Records for the exercise: Begin

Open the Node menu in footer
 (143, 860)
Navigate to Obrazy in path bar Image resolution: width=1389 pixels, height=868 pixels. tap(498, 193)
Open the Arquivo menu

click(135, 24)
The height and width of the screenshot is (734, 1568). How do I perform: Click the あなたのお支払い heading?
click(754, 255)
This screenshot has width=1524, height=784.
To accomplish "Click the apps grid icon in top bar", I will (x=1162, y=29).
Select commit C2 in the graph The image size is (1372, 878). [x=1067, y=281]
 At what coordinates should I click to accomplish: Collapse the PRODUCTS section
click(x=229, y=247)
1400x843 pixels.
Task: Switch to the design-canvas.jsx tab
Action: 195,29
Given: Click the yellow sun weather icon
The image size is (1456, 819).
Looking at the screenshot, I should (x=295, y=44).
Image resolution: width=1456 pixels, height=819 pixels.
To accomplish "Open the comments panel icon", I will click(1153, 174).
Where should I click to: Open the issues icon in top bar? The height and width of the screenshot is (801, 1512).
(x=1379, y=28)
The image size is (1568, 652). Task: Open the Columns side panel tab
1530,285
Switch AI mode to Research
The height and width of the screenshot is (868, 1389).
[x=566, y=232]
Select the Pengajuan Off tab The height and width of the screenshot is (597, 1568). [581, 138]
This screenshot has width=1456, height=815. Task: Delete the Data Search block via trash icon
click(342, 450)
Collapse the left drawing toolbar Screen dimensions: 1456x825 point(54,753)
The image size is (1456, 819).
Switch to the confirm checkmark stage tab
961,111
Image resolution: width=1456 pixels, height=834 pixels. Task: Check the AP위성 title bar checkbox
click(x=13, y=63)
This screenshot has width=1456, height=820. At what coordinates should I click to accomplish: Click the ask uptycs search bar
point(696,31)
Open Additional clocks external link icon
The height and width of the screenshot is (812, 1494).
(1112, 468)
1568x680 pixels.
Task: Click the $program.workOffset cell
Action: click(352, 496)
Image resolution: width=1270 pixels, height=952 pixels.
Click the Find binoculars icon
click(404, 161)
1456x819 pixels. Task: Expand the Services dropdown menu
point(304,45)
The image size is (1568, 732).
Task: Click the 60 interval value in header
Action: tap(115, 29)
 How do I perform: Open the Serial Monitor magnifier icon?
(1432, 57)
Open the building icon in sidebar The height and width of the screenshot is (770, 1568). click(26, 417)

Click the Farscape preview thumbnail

Records for the exercise: End

Description of the task ::
For this task, print the records again exactly as they appear.

Solution to the problem ::
Open the Node menu in footer
 (143, 860)
Navigate to Obrazy in path bar Image resolution: width=1389 pixels, height=868 pixels. tap(498, 193)
Open the Arquivo menu

click(135, 24)
The height and width of the screenshot is (734, 1568). How do I perform: Click the あなたのお支払い heading?
click(754, 255)
This screenshot has width=1524, height=784.
To accomplish "Click the apps grid icon in top bar", I will (x=1162, y=29).
Select commit C2 in the graph The image size is (1372, 878). [x=1067, y=281]
 At what coordinates should I click to accomplish: Collapse the PRODUCTS section
click(x=229, y=247)
1400x843 pixels.
Task: Switch to the design-canvas.jsx tab
Action: 195,29
Given: Click the yellow sun weather icon
The image size is (1456, 819).
Looking at the screenshot, I should (x=295, y=44).
Image resolution: width=1456 pixels, height=819 pixels.
To accomplish "Open the comments panel icon", I will click(1153, 174).
Where should I click to: Open the issues icon in top bar? The height and width of the screenshot is (801, 1512).
(x=1379, y=28)
The image size is (1568, 652). Task: Open the Columns side panel tab
1530,285
Switch AI mode to Research
The height and width of the screenshot is (868, 1389).
[x=566, y=232]
Select the Pengajuan Off tab The height and width of the screenshot is (597, 1568). [581, 138]
This screenshot has width=1456, height=815. Task: Delete the Data Search block via trash icon
click(342, 450)
Collapse the left drawing toolbar Screen dimensions: 1456x825 point(54,753)
The image size is (1456, 819).
Switch to the confirm checkmark stage tab
961,111
Image resolution: width=1456 pixels, height=834 pixels. Task: Check the AP위성 title bar checkbox
click(x=13, y=63)
This screenshot has width=1456, height=820. At what coordinates should I click to accomplish: Click the ask uptycs search bar
point(696,31)
Open Additional clocks external link icon
The height and width of the screenshot is (812, 1494).
(1112, 468)
1568x680 pixels.
Task: Click the $program.workOffset cell
Action: click(352, 496)
Image resolution: width=1270 pixels, height=952 pixels.
Click the Find binoculars icon
click(404, 161)
1456x819 pixels. Task: Expand the Services dropdown menu
point(304,45)
The image size is (1568, 732).
Task: Click the 60 interval value in header
Action: tap(115, 29)
 How do I perform: Open the Serial Monitor magnifier icon?
(1432, 57)
Open the building icon in sidebar The height and width of the screenshot is (770, 1568). click(26, 417)

Click the Farscape preview thumbnail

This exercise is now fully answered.